Konstantin Volokh's picture

 Dear Dr. Nguyen,

This topic is interesting. Fig. 2 is not clear. You say you consider homogeneous tension. Then, how localization of damage can occur? You should consider truly homogeneous case in which failure is also homogeneous. This will give you strength.

Best regards,

Kosta

phunguyen's picture

Dear Dr Volokh,

Thanks for your comment. According to Ref. [26], K. Pham, H. Amor, J.-J. Marigo, and C. Maurini. Gradient damage models and their use to approximate brittle fracture. International Journal of Damage Mechanics, 20:618–652, 2011, who used a second-order stability condition to show that the softening stage of the homogeneous solution is stable only if the bar is short enough. 

So it is possible to have localized damage even for a homogenous state.

Best regards,

Phu

Konstantin Volokh's picture

Dear Phu,

You consider uniform tension. The deformation should be uniform until the limit point on the stress-strain curve. The limit point is called strength. Strength in your theory (or any phase field formulation) will depend on the characteristic length (b).

-Kosta

Jian-Ying Wu's picture

Dear Kosta,

Thank you for your interest to our work. PF-CZM is insensititve to the length scale parameter (b) with the failure strength fixed as a material constant. This is different from other phase-field models. Please check our previous papers [27, 41] for more details on how this property is achieved.

=-=-=-=-=

# Aim
Can you copy the stretch of the comment thread from "Thanks for your" through "a homogenous state." word for word?

=-=-=-=-=

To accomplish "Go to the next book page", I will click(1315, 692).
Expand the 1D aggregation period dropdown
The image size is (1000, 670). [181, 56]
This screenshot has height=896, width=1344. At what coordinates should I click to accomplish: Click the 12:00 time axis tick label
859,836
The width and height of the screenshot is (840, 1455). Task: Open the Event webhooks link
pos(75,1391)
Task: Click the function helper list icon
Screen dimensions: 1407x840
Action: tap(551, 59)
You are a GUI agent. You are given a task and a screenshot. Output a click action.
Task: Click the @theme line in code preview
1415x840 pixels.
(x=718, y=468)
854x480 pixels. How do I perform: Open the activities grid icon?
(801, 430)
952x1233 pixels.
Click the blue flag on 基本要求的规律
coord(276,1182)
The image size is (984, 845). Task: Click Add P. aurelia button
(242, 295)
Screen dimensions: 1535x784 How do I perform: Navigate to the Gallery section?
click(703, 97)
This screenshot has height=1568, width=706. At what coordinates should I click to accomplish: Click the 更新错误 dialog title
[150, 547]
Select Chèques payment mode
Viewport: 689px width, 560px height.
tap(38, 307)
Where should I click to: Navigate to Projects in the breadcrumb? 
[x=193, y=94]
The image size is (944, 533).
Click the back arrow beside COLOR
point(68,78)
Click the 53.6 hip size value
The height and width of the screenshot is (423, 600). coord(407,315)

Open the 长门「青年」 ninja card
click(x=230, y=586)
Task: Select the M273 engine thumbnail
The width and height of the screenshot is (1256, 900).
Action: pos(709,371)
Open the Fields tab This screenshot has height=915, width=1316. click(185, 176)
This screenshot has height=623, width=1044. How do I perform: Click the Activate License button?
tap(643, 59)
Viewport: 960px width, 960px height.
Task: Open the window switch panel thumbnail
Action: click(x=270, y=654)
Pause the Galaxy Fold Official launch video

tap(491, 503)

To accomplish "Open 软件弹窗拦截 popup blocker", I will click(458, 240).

=-=-=-=-=

# Answer for the task
Thanks for your comment. According to Ref. [26], K. Pham, H. Amor, J.-J. Marigo, and C. Maurini. Gradient damage models and their use to approximate brittle fracture. International Journal of Damage Mechanics, 20:618–652, 2011, who used a second-order stability condition to show that the softening stage of the homogeneous solution is stable only if the bar is short enough. 

So it is possible to have localized damage even for a homogenous state.